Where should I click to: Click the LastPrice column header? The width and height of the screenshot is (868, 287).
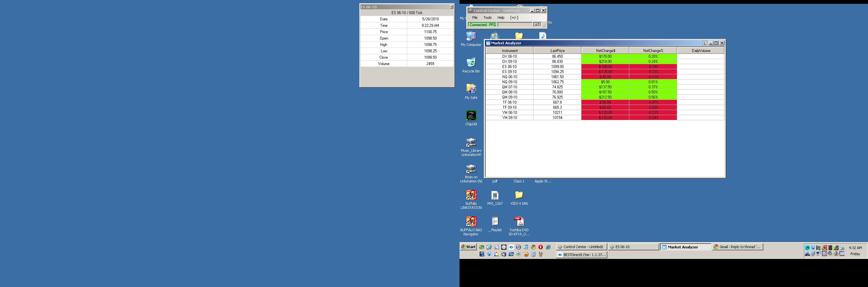coord(557,51)
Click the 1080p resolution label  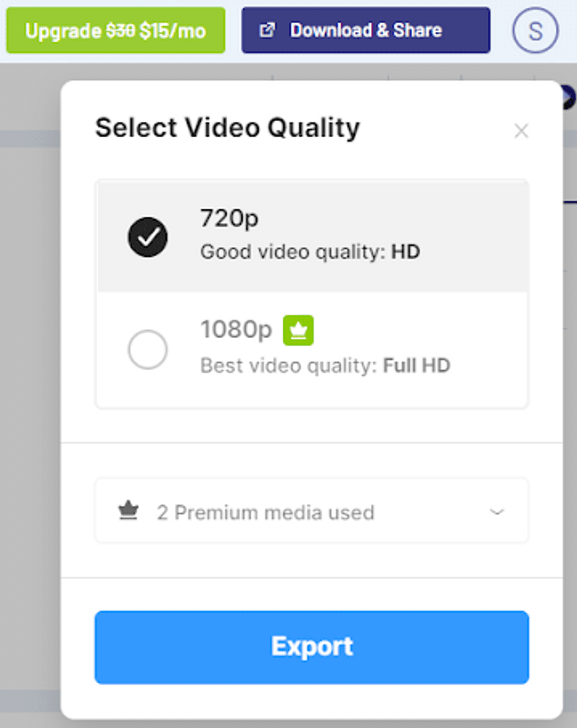[236, 330]
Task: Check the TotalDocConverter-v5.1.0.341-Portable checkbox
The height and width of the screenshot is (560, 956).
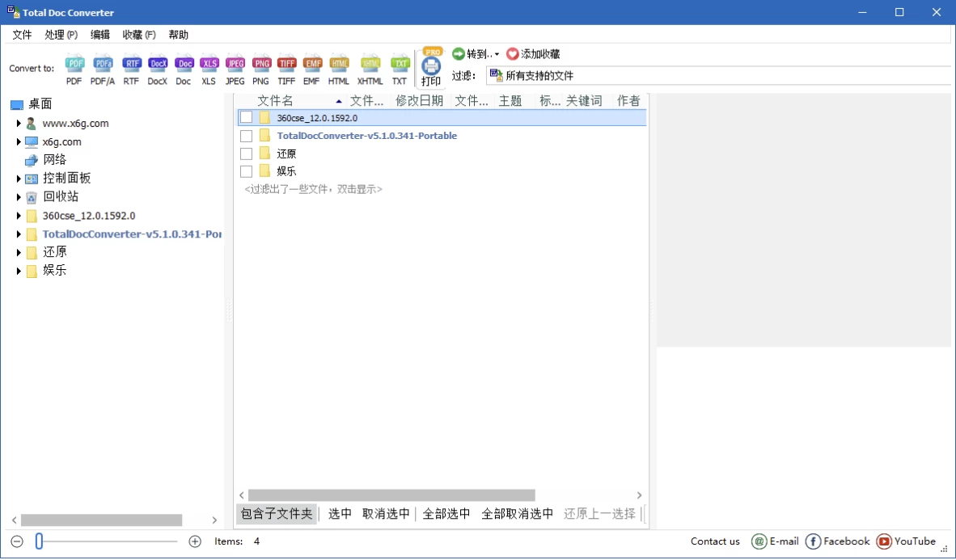Action: pyautogui.click(x=246, y=135)
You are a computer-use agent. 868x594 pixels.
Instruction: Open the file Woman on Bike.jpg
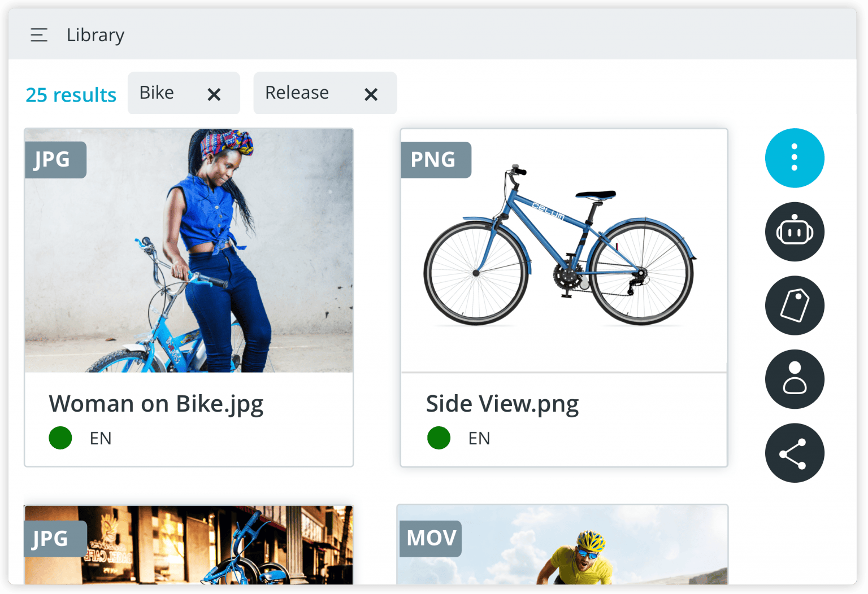pos(157,403)
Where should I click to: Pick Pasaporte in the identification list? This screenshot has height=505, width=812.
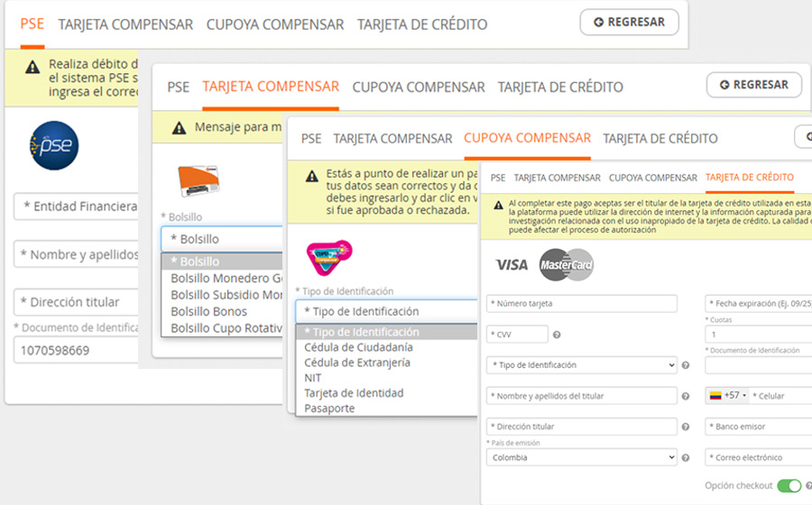329,409
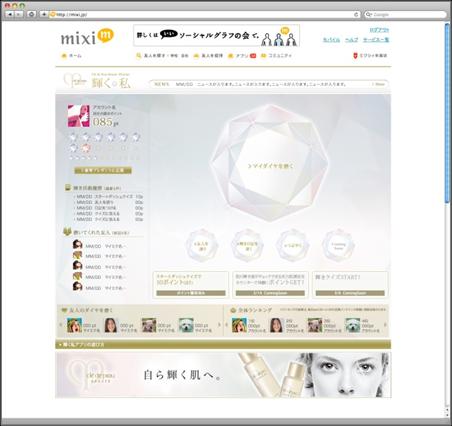Open the friend search magnifier item in navigation
This screenshot has height=426, width=452.
click(162, 56)
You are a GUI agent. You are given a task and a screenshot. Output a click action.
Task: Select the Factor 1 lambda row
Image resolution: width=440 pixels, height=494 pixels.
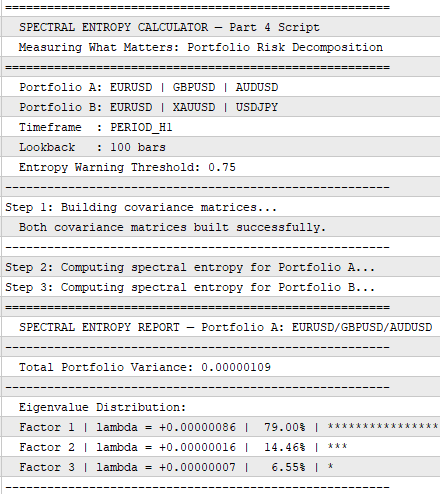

|---|

Going back to the data above, write out everything from the line with "The height and" down to the line with "Task: Select the Factor 1 lambda row", both included, leaving every picture out.

The height and width of the screenshot is (560, 956).
Action: pyautogui.click(x=246, y=135)
You are a computer-use agent. 868x594 pixels.
Instruction: Open the file Woman on Bike.jpg
pos(157,403)
Where should I click to: Pick Pasaporte in the identification list? This screenshot has height=505, width=812.
329,409
Open the friend search magnifier item in navigation
This screenshot has height=426, width=452.
click(162, 56)
You are a GUI agent. You are given a task and a screenshot. Output a click action.
Task: Select the Factor 1 lambda row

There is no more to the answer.